The Bank of Canada (BoC) will soon conclude its quantitative tightening (QT) program, Deputy Governor Toni Gravelle announced on Thursday. This move positions the BoC among the first central banks globally to halt the unwinding of pandemic-era asset purchases.

Since April 2022, the BoC has been shrinking its balance sheet, primarily by reducing settlement balances, which are key liabilities. The bank had previously indicated the QT program would end around 2025, paving the way for a return to normal bond purchases and ensuring a prudent level of settlement balances.

Gravelle emphasized that an optimal level of settlement balances—estimated between C$50 billion and C$70 billion—offers the bank flexibility to inject liquidity during economic crises. This range is significantly lower than the current balance of C$130 billion.

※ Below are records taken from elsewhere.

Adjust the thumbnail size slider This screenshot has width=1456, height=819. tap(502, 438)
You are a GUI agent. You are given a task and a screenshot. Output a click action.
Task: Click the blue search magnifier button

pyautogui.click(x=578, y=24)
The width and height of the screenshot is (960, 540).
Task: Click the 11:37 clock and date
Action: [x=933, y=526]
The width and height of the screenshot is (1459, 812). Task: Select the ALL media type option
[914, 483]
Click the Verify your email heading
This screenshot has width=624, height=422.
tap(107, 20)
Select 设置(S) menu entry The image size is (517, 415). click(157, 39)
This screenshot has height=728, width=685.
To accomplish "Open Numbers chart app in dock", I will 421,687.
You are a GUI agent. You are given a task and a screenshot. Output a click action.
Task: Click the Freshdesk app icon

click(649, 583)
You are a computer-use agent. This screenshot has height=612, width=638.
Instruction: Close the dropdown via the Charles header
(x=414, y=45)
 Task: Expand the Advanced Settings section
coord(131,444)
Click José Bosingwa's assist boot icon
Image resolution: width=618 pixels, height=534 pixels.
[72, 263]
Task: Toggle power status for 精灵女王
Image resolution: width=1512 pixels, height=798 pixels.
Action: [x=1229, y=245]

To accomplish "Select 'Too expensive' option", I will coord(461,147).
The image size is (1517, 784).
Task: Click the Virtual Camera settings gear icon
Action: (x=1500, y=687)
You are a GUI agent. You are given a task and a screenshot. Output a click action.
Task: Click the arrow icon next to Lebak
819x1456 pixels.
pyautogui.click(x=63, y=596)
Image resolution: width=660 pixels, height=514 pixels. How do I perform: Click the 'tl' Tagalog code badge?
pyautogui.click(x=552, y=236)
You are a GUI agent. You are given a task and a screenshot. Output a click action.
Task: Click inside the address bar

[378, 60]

“We expect settlement balances to reach our new estimated range around mid-year,” Gravelle said. At that time, the BoC plans to resume normal asset purchases. However, he clarified this does not signal a return to the pandemic-era economic stimulus.

“Our normal asset purchases before the pandemic were not QE (Quantitative Easing). And our normal asset purchases after QT ends will not be QE either,” Gravelle stated.

The composition of future asset purchases will include a broader mix, such as Government of Canada bonds, government treasury bills, and term repos. Gravelle noted that term repos and treasury bills would aim to match the amount of floating-rate liabilities, including settlement balances.

Over the longer term, the bank intends to hold government bonds in amounts approximately equal to the currency in circulation. However, Gravelle cautioned that achieving the ideal overall asset composition might take until 2030.

Government of Canada bond purchases are projected to resume in late 2026 at the earliest, he added.

This anticipated shift marks a significant milestone in the BoC’s efforts to normalize its monetary policy following extraordinary measures during the pandemic.